Syllabus - INTRODUCTION TO DATA SCIENCE (CD404)
CSE-Data Science/Data Science
INTRODUCTION TO DATA SCIENCE (CD404)
IV
Unit – I
Introduction
Introduction to Data Science – Evolution of Data Science – Data Science Roles – Stages in a Data Science Project – Applications of Data Science in various fields – Data Security Issues.
Unit – II
Data Collection and Data Pre-Processing
Data Collection Strategies – Data Pre-Processing Overview – Data Cleaning – Data Integration and Transformation – Data Reduction – Data Discretization.
Unit – III
Exploratory Data Analytics
Descriptive Statistics – Mean, Standard Deviation, Skewness and Kurtosis – Box Plots – Pivot Table – Heat Map – Correlation Statistics – ANOVA.
Unit – IV
Model Development
Simple and Multiple Regression – Model Evaluation using Visualization – Residual Plot – Distribution Plot – Polynomial Regression and Pipelines – Measures for In-sample Evaluation – Prediction and Decision Making.
Unit – V
Model Evaluation
Generalization Error – Out-of-Sample Evaluation Metrics – Cross Validation – Overfitting – Under Fitting and Model Selection – Prediction by using Ridge Regression – Testing Multiple Parameters by using Grid Search.
Practicals
- READING AND WRITING DIFFERENT TYPES OF DATASETS using Python
- Reading different types of data sets (.txt, .csv) from web and disk and writing in file in specific disk location.

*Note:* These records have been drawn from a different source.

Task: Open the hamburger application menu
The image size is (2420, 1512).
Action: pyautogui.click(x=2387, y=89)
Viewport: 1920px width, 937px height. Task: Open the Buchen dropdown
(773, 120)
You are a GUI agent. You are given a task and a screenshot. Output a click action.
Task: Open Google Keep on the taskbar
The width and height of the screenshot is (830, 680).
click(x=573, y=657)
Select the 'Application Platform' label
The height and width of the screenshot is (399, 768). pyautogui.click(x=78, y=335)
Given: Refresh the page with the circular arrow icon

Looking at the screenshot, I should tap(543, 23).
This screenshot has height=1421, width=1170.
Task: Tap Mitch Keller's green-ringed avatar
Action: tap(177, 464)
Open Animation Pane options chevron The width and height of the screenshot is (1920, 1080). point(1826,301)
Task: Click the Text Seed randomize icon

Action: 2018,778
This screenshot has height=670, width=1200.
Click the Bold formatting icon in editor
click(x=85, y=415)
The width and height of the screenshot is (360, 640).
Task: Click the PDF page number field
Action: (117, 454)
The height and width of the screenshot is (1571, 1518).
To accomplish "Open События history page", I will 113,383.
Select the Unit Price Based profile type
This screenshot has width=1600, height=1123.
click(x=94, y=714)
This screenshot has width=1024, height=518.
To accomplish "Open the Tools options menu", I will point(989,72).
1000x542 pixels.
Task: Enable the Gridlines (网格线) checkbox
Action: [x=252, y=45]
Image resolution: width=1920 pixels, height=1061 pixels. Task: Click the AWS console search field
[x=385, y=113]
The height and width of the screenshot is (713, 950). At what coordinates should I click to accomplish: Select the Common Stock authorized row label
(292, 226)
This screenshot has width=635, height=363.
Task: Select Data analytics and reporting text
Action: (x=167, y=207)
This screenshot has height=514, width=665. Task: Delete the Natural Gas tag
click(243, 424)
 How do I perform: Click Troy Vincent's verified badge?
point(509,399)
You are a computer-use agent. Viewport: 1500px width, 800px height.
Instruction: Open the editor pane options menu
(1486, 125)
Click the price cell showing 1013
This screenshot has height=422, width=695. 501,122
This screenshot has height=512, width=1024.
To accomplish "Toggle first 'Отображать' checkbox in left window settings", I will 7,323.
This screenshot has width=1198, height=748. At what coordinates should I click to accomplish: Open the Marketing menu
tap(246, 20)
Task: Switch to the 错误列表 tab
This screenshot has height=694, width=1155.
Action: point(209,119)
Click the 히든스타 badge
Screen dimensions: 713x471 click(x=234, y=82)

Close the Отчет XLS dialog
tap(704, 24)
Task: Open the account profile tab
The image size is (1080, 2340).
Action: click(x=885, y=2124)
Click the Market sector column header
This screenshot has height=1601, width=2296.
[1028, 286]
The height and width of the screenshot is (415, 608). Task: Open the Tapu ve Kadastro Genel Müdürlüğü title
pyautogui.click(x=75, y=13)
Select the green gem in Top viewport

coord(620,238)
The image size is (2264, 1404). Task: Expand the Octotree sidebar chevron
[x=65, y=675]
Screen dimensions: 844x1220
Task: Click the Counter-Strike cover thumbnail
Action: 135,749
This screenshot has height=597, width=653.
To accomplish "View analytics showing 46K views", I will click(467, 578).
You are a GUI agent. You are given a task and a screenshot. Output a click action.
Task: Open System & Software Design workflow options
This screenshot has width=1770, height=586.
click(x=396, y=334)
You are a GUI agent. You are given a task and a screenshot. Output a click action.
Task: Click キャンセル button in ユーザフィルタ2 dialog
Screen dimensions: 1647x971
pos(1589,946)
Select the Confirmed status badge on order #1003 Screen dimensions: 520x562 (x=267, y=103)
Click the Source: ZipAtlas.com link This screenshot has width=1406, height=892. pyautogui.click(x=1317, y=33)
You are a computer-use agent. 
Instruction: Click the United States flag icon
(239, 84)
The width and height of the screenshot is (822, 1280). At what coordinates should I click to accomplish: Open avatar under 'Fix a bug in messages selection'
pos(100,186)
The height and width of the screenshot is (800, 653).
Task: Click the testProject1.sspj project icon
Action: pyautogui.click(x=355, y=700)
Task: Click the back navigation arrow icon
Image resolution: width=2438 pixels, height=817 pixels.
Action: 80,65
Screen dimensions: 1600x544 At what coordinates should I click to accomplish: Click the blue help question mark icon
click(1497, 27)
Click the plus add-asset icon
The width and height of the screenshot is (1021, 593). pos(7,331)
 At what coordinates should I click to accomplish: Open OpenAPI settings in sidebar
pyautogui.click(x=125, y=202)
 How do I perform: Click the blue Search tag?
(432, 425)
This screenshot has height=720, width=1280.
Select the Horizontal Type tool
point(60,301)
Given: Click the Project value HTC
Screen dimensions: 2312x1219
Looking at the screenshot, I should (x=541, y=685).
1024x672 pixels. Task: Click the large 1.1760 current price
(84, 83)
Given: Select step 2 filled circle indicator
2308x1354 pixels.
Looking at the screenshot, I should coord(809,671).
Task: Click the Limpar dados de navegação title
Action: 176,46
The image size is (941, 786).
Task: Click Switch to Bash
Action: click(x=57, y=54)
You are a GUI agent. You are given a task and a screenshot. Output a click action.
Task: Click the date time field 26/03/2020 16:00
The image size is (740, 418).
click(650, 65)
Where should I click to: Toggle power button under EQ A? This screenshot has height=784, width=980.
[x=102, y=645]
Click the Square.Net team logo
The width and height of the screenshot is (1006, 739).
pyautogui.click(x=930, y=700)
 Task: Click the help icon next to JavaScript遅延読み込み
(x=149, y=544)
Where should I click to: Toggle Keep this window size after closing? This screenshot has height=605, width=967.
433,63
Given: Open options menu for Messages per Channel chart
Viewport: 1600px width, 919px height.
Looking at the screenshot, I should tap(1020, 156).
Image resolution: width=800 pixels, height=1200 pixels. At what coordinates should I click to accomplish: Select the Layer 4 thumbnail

- Reading Excel data sheet in python.
- Reading XML dataset in python.
- VISUALIZATIONS: Find the data distributions using box and scatter plot.
- Find the outliers using plot.
- Plot the histogram, bar chart and pie chart on sample data
- EXPLORATORY DATA ANALYSIS (EDA): Perform EDA on Credit Card Fraud Detection Dataset (open source dataset) for analyzing the data.
- LINEAR REGRESSION MODEL FOR PREDICTION: Apply Regression Model techniques to predict the future values of data on the open source available datasets.
- LOGISTIC REGRESSION MODEL: Import the Red-Wine dataset from the UCI Machine Learning Repository having three qualities of wines. Apply logistic regression model for multi-class classification of the wine categories.
- MODEL EVALUATION USING RESIDUAL PLOT: Plotting Accuracy and Error Metrics against number of iterations for evaluation of model performance.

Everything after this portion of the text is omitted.